Os números da judicialização são impressionantes e reveladores. Segundo dados fornecidos pelo Núcleo de Estatística do TRF-2, no 1º e 2º graus tramitaram mais de 500 habeas data contra a Fazenda Nacional no período de 2019 a 2025. Estes números representam apenas a ponta do iceberg de um problema sistêmico que afeta toda a administração tributária federal.

Consequências práticas da constitucionalização
A primeira e mais importante consequência da constitucionalização da transparência é vinculatividade de um princípio explícito que foi redigido no texto constitucional como norma que deve ser observada por todo o sistema jurídico tributário normativo, direcionado a todos os entes e instâncias federativas.

Como norma constitucional explícita, a transparência reforça sua supremacia hierárquica sobre toda a legislação infraconstitucional e torna-se parâmetro direto e obrigatório para o controle de constitucionalidade.
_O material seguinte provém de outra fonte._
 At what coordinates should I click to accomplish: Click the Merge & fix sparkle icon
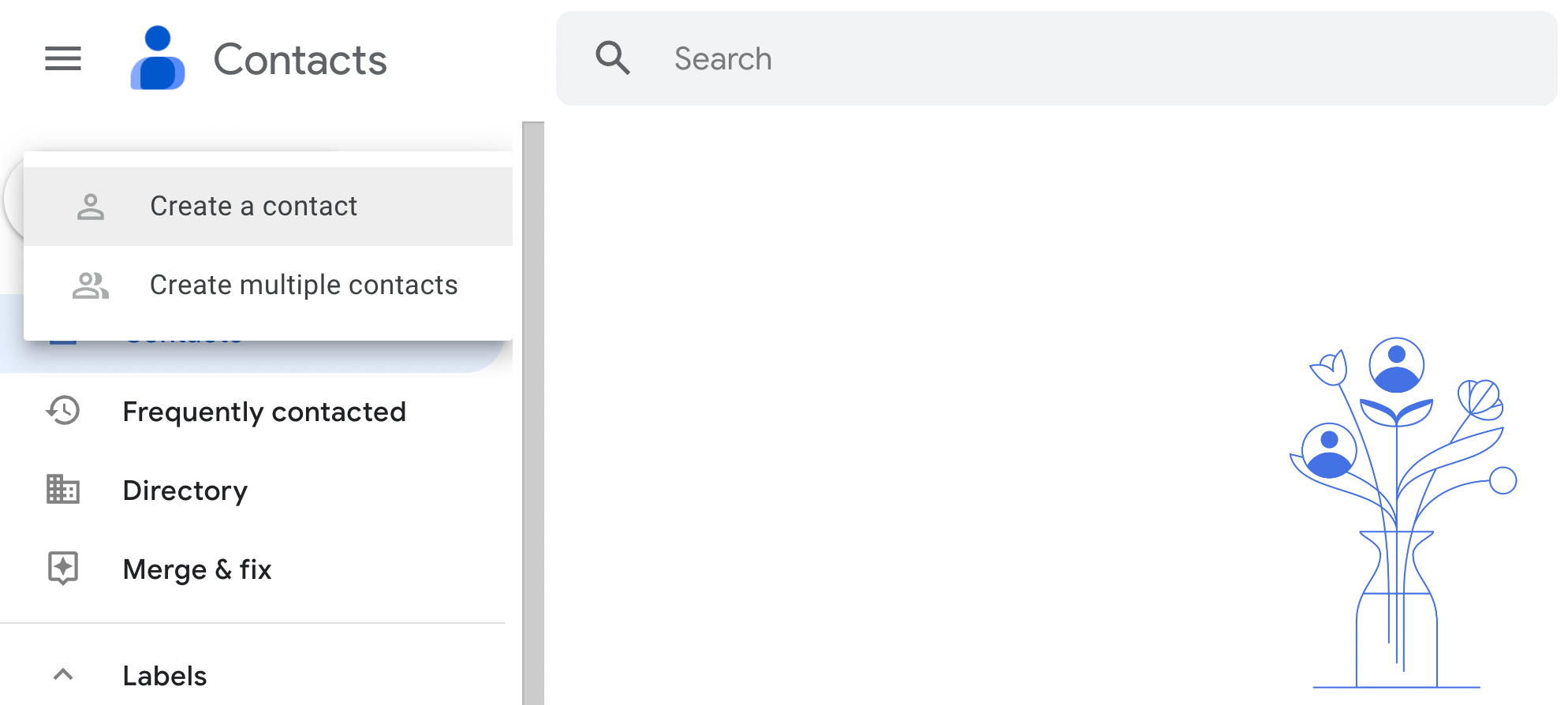coord(63,569)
Leis, decretos, portarias e atos normativos que contrariem ou obstaculizem a transparência tributária tornam-se passíveis de invalidação por inconstitucionalidade.

Esta supremacia normativa abre a possibilidade do exercício direto do controle de validade das normas jurídicas, uma vez que se trata de “uma norma de referência ou parâmetro normativo do controle da constitucionalidade dos atos normativos”. [5] Todas as normas do sistema jurídico tributário devem agora se conformar ao comando constitucional da transparência.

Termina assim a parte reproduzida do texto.